PROMPT:
Copy every line of the listing below that contains the string "Task".

----------------

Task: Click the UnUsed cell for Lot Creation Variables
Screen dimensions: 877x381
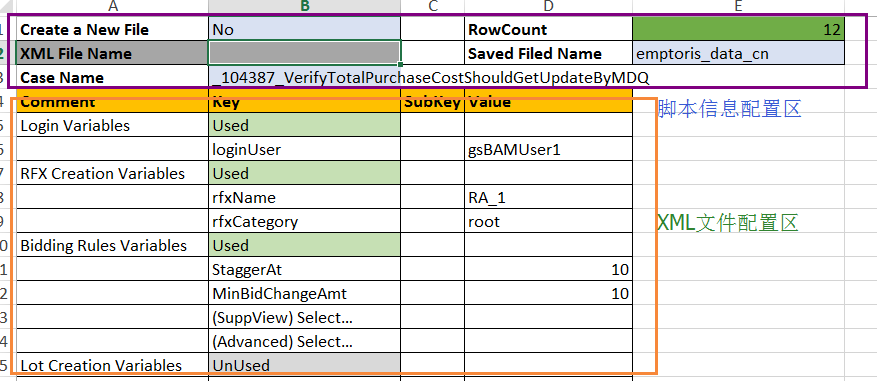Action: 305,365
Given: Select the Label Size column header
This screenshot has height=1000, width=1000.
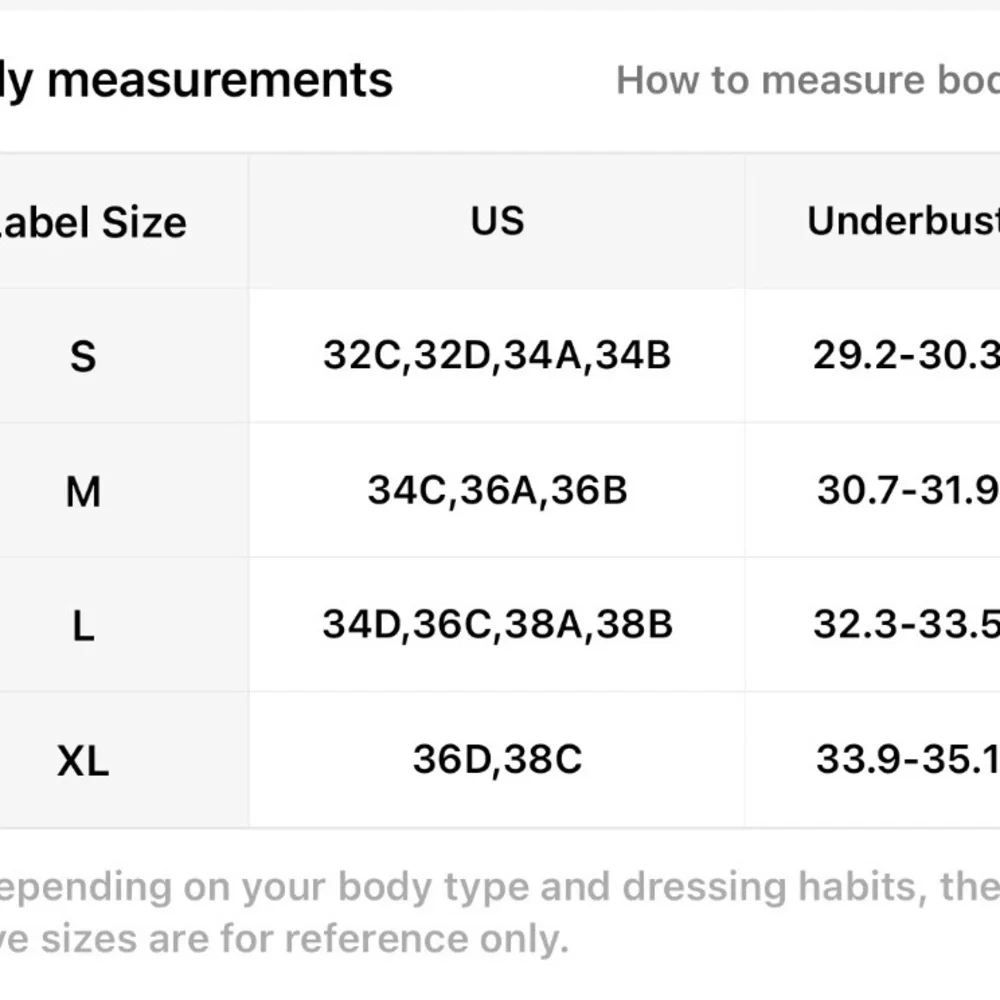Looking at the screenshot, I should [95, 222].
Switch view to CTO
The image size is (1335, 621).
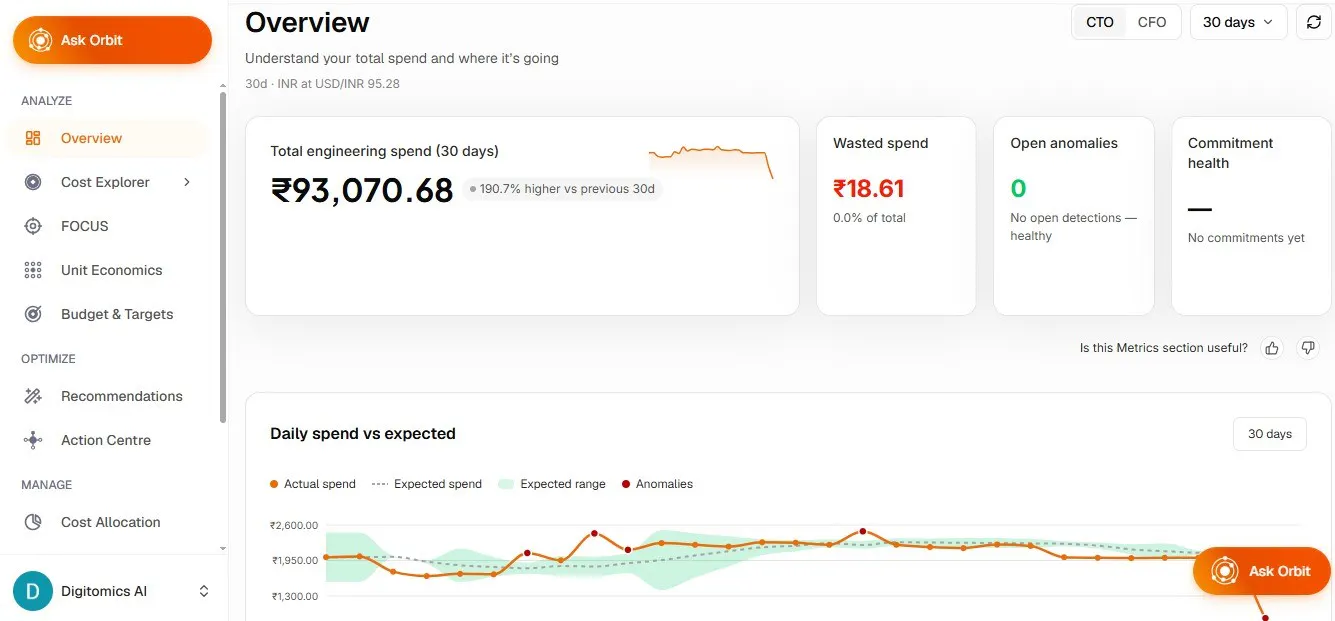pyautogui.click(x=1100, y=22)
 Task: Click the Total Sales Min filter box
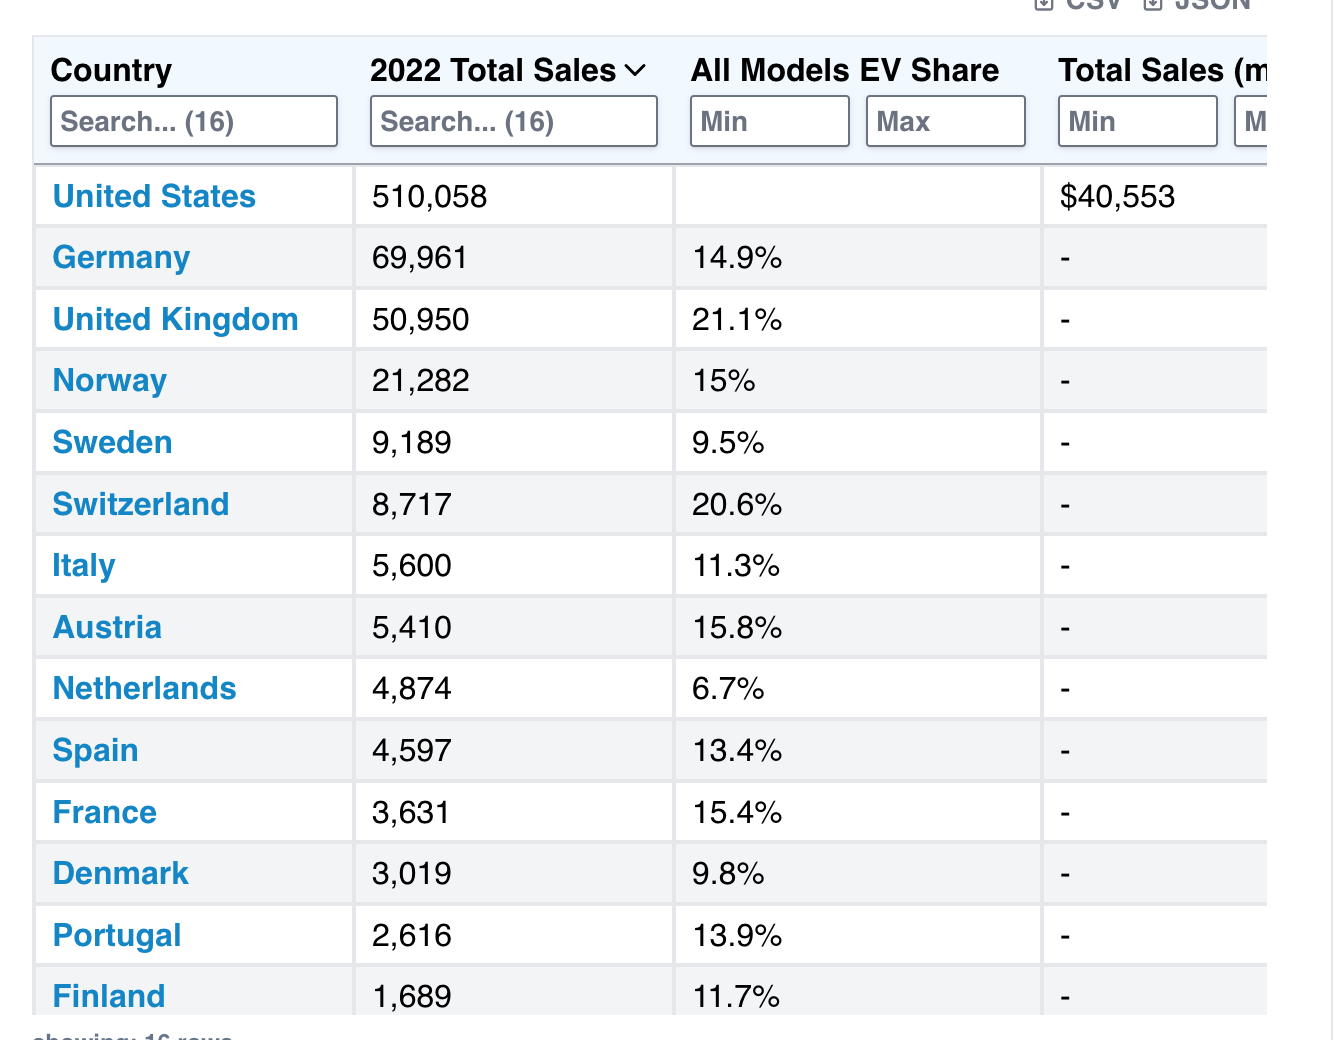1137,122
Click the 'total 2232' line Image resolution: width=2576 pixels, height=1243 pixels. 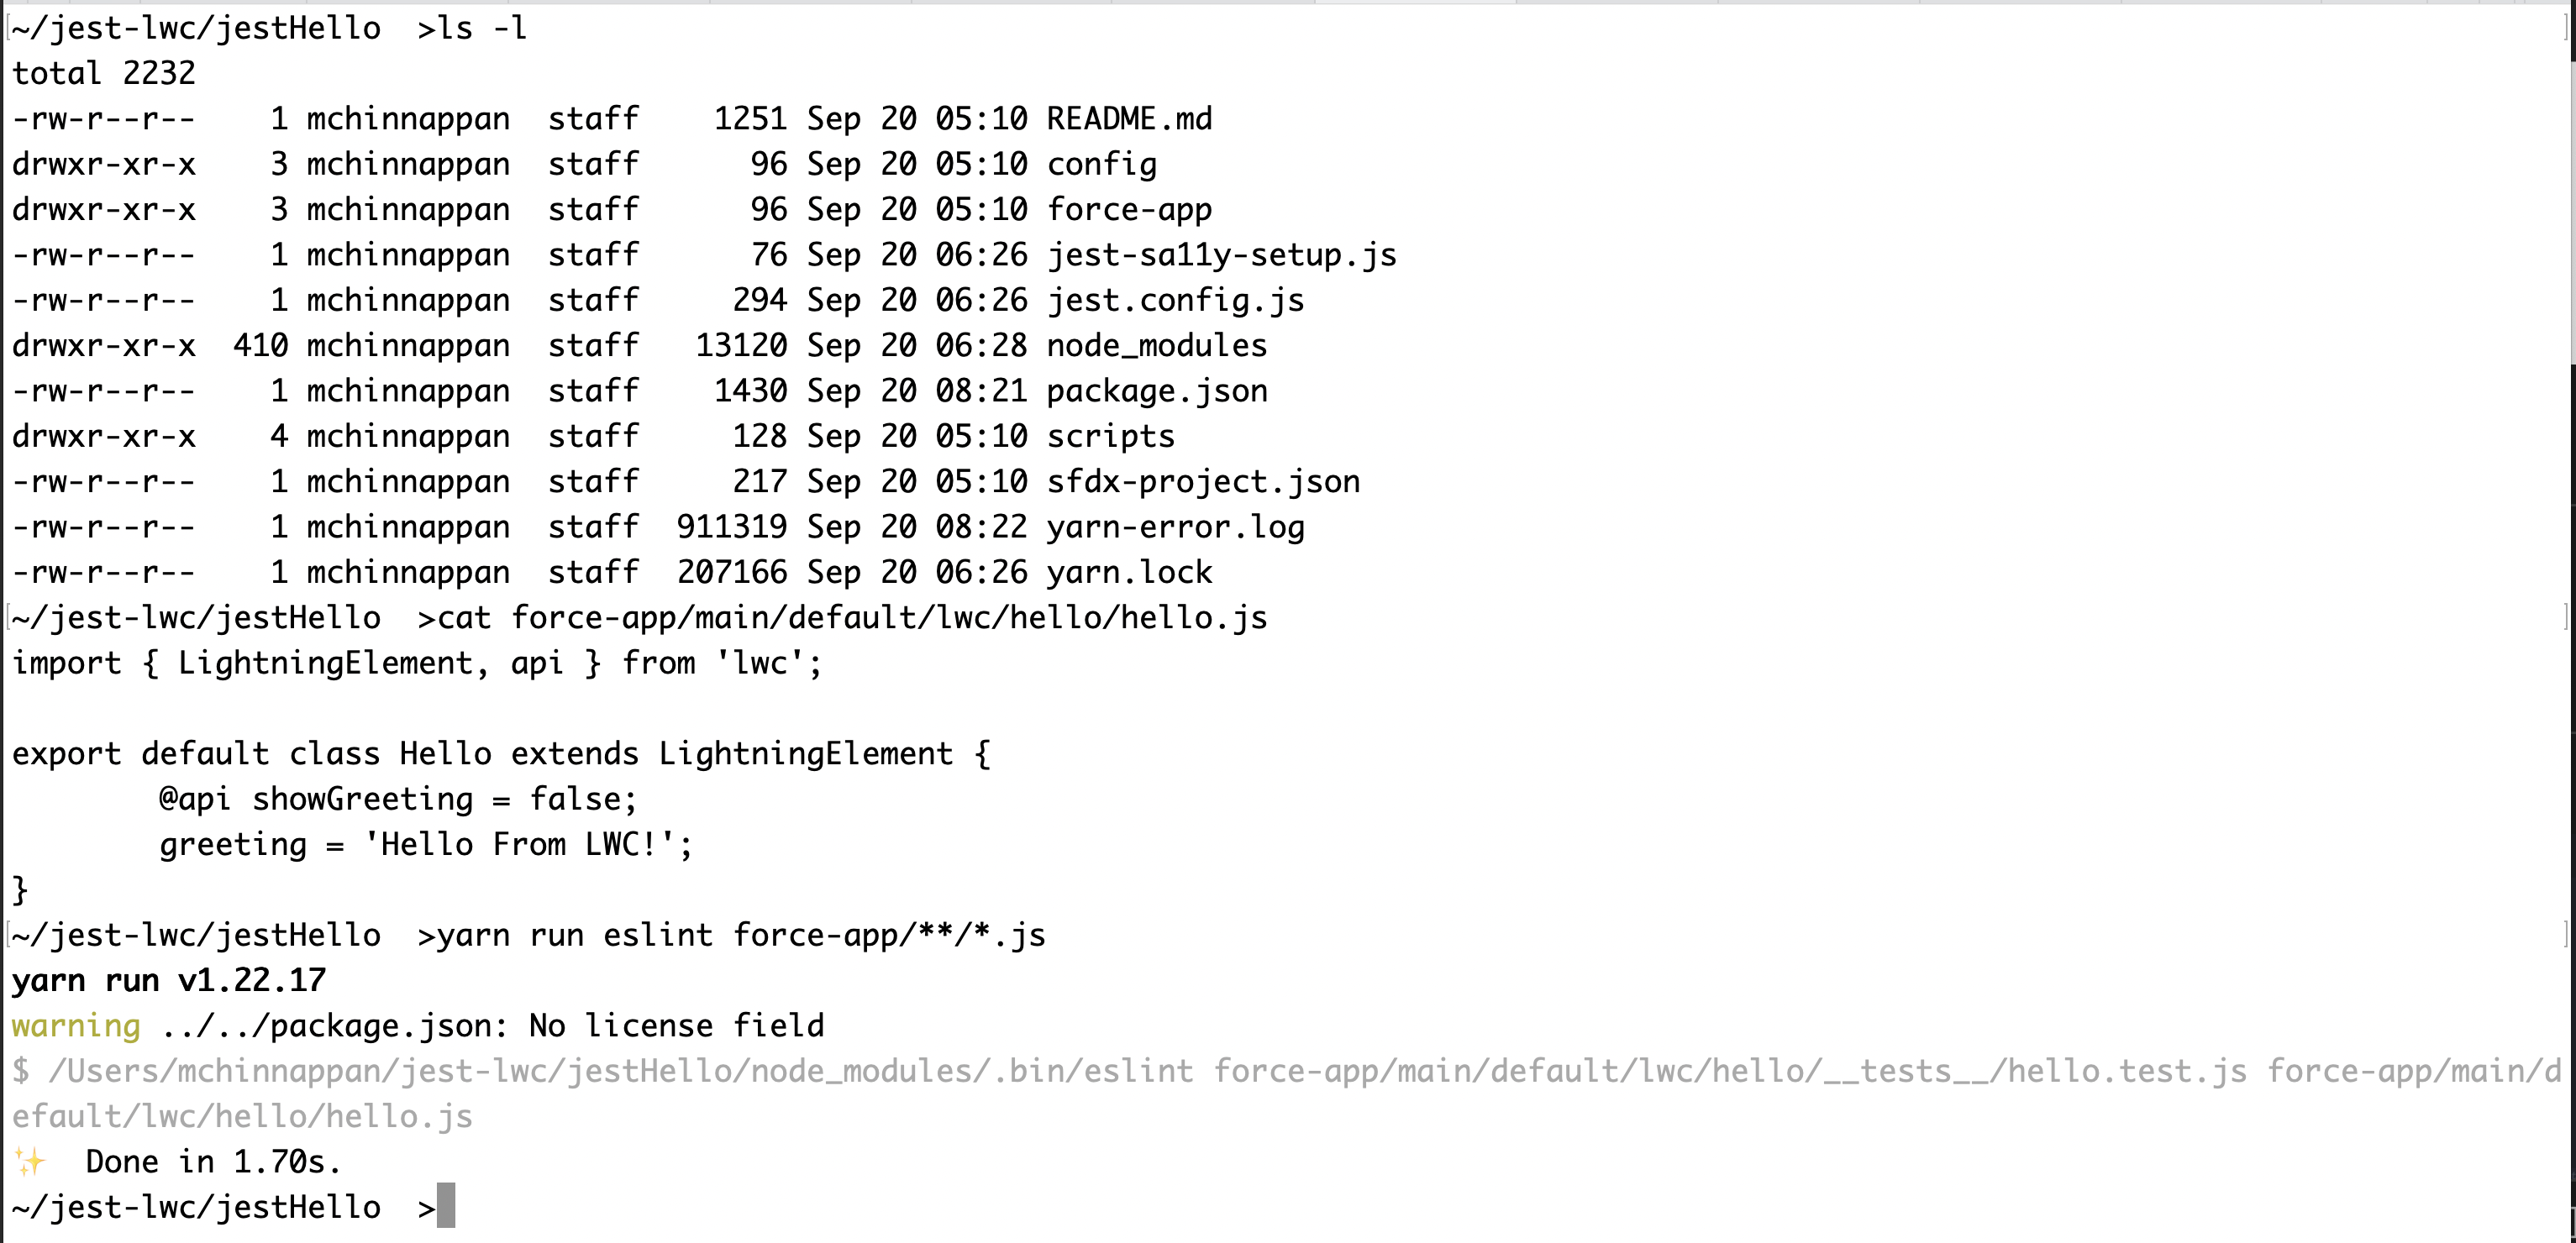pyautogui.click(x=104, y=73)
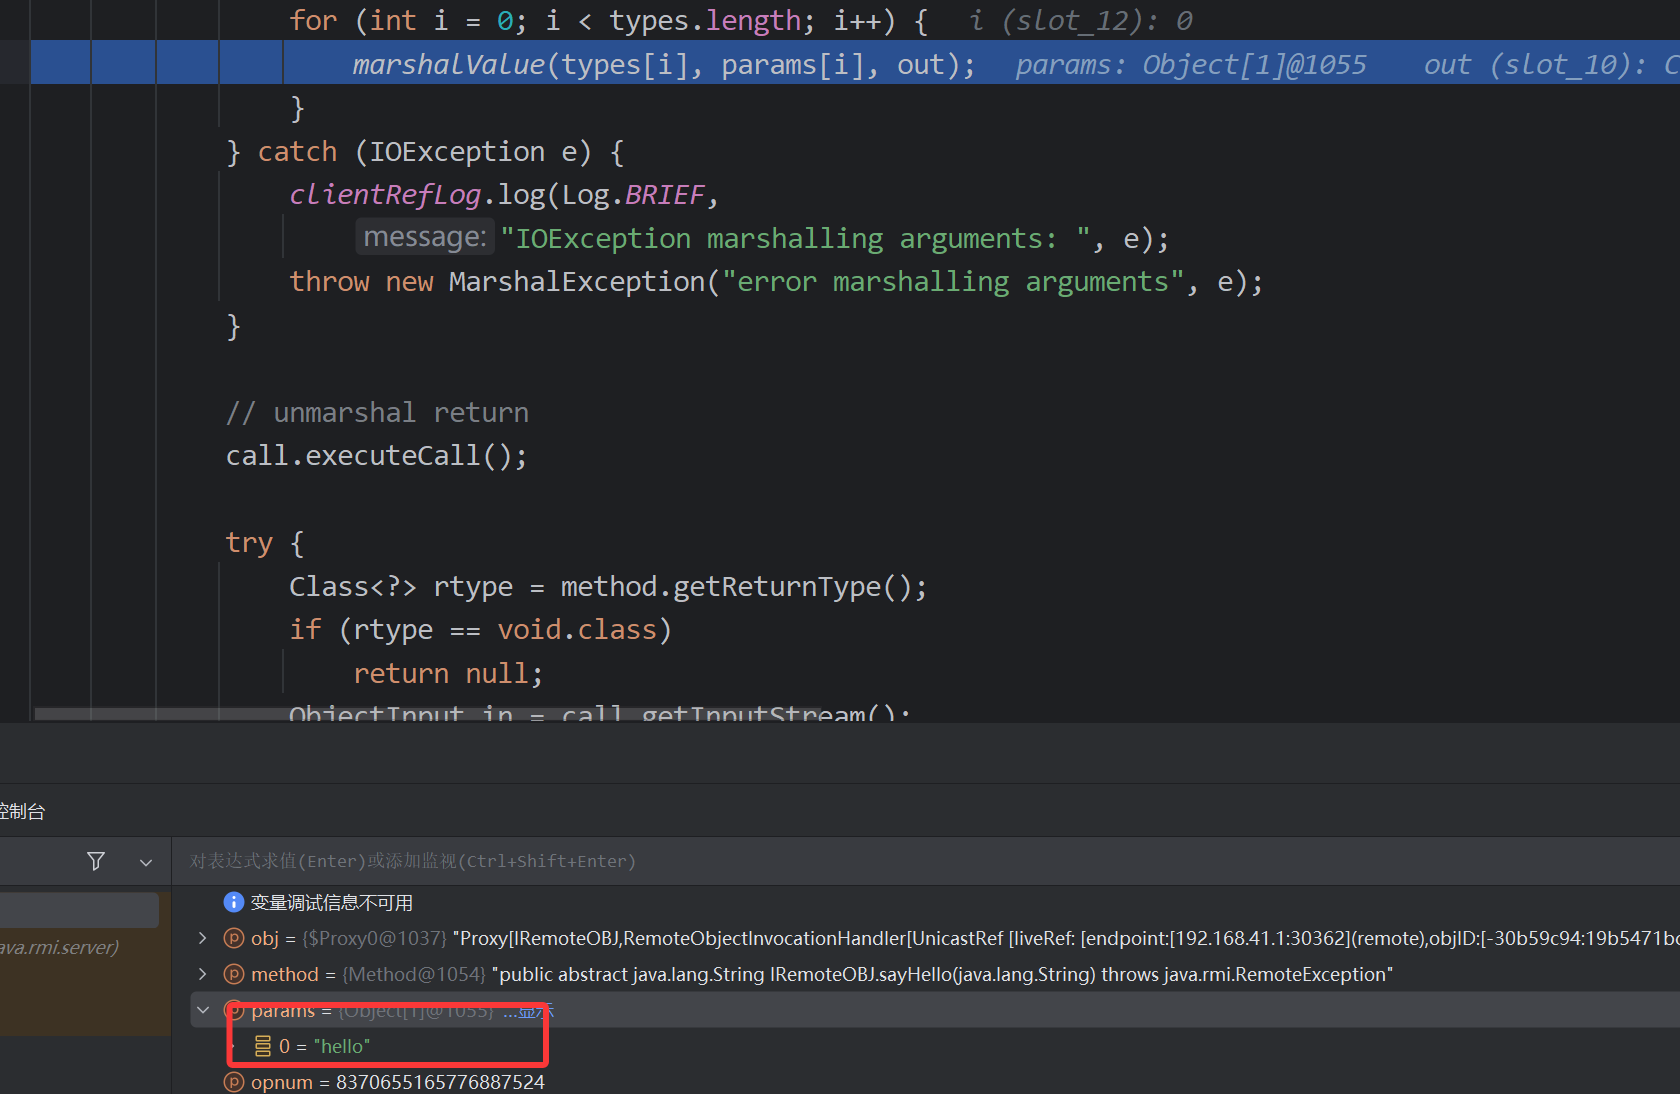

----------------

RIGHT ANSWER:
Task: Click the UnUsed cell for Lot Creation Variables
 Task: Click the Total Sales Min filter box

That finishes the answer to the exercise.